|31 JANUARY 2013|
Life Length, has announced that it has been accepted as a partner in the Frailomic Study which has been granted €12 million in financial support under the FP7 program funded by the EU. Life Length has been assigned a budget of €830,000 for its portion of the work which will consist of telomere measuring using its proprietary Telomere Analysis Technology (TAT).
Frailomic is a project with 20 European leading academic institutions and companies that will carry out the five-year study to establish biomarkers to determine risk of frailty. Other participants in the study, from more eight countries include the World Health Organization, Universitat De Valencia, University Of Bedfordshire, Friedrich-Schiller-Universitaet Jena among others. With 75,000 participants from eight cohorts this study will be important to validate the questions of frailty. Frailty is considered highly prevalent in old age and to confer high risk for falls, disability, hospitalization, and mortality.
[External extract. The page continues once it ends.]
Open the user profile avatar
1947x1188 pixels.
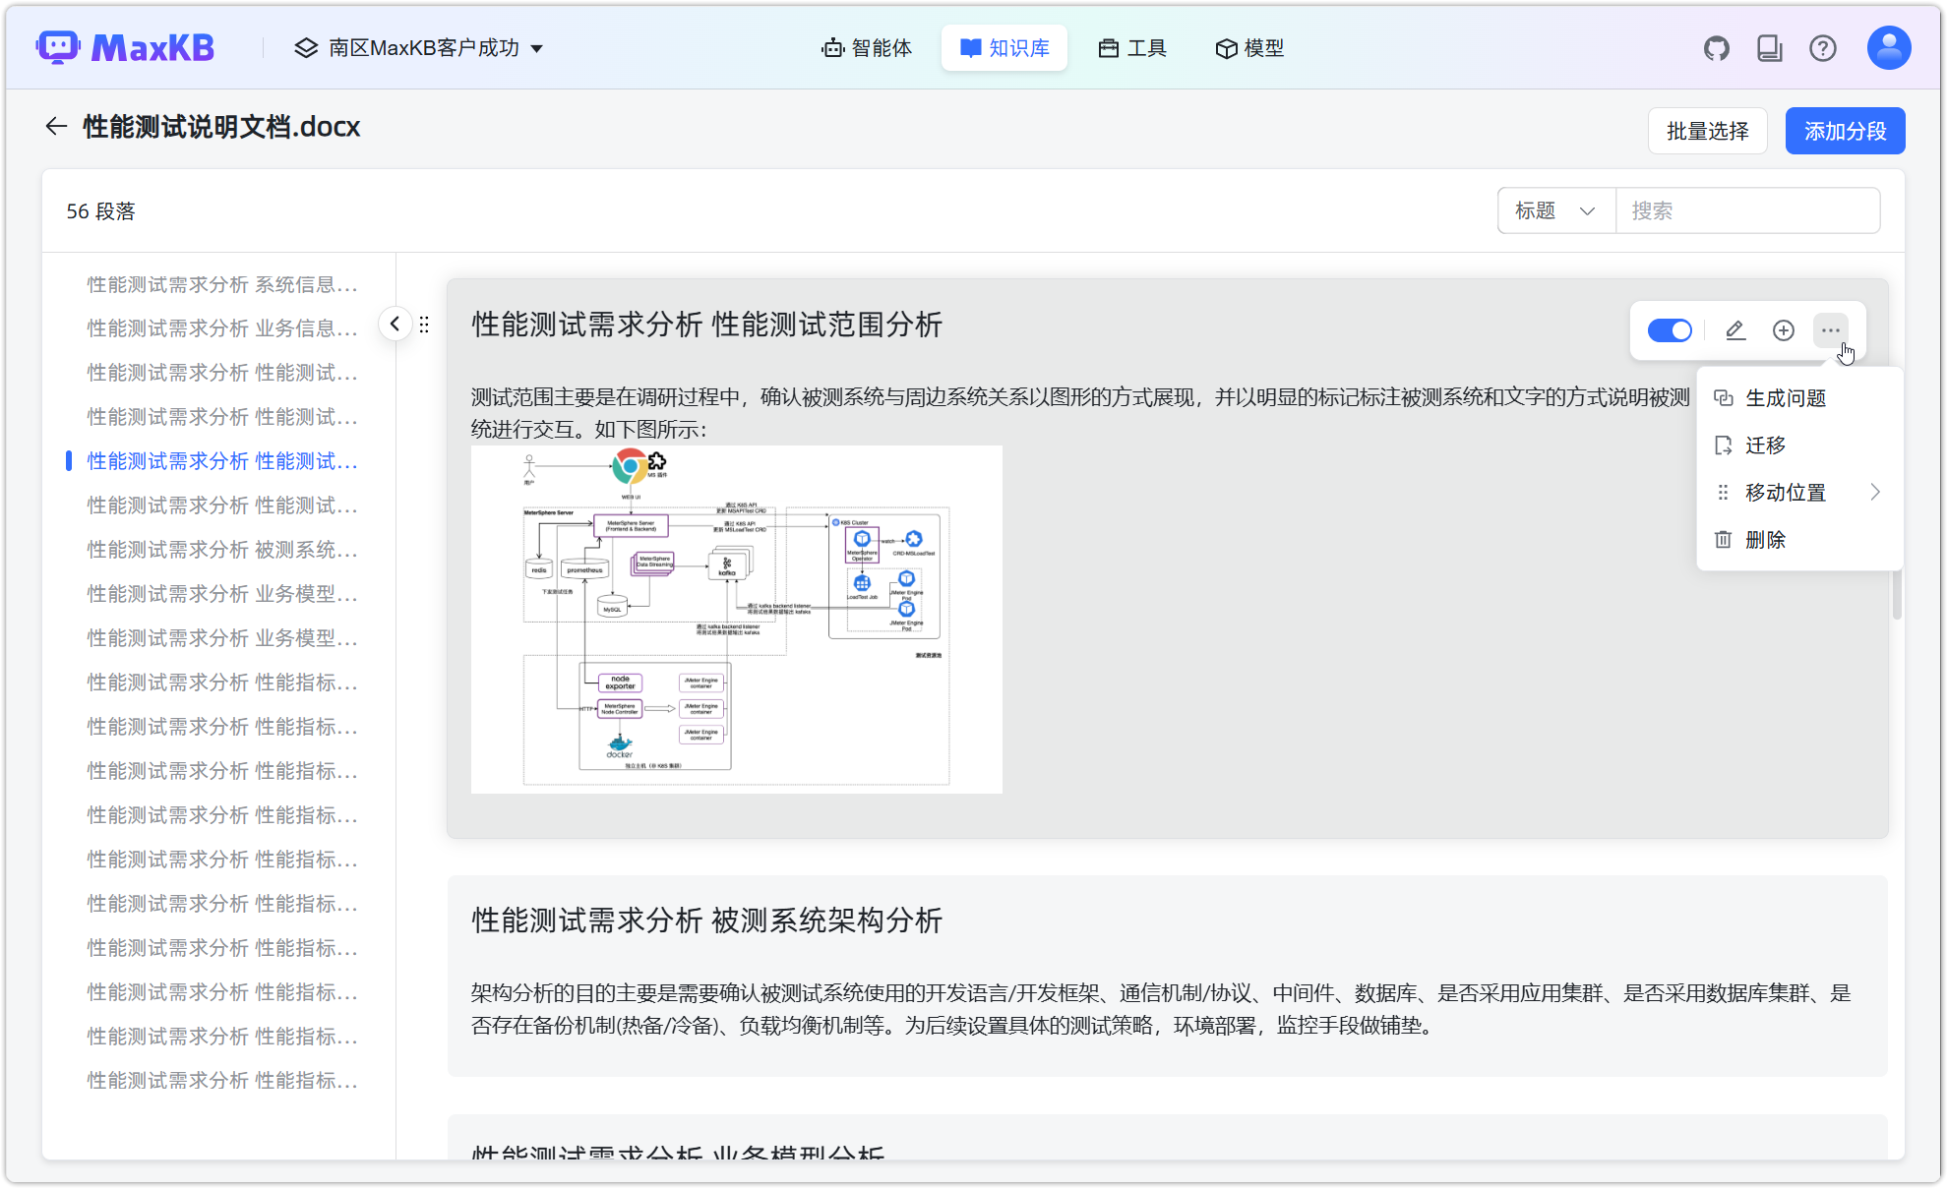click(1887, 46)
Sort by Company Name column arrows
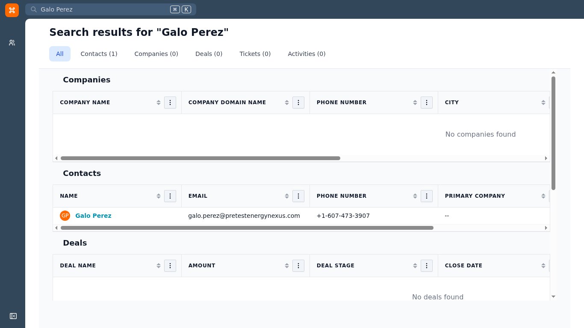584x328 pixels. tap(159, 103)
Frailty has been considered synonymous with disability, comorbidity, and other characteristics, but it is recognized that it may have a biologic basis and be a distinct clinical syndrome. A standardized definition has not yet been established. Recent documents stress the necessity of testing the clinical utility (in terms of risk prediction, diagnosis validity and prognostic significance) of the existing definition of frailty by using combinations of clinical criteria (current definition) and lab Biomarkers (BMs).
A wellbalanced consortium distributed over the individual tasks in the respective work packages will carry it out, with a strong participation of SMEs. In summary, the Frailomic Study is original, relevant, pertinent, feasible and will overcome the usual research bottlenecks on biomarkers. Stephen Matlin, Life Length, CEO noted, “Telomere Analysis Technology (TAT) is already considered by many as a crucial biomarker for the detection of the risk of age-related diseases.
Life Length’s participation in this study stresses the importance of using this biomarker as a tool to understand aging and maintaining health. Aging is already becoming one of the crucial policy and health issues in the 21st century.”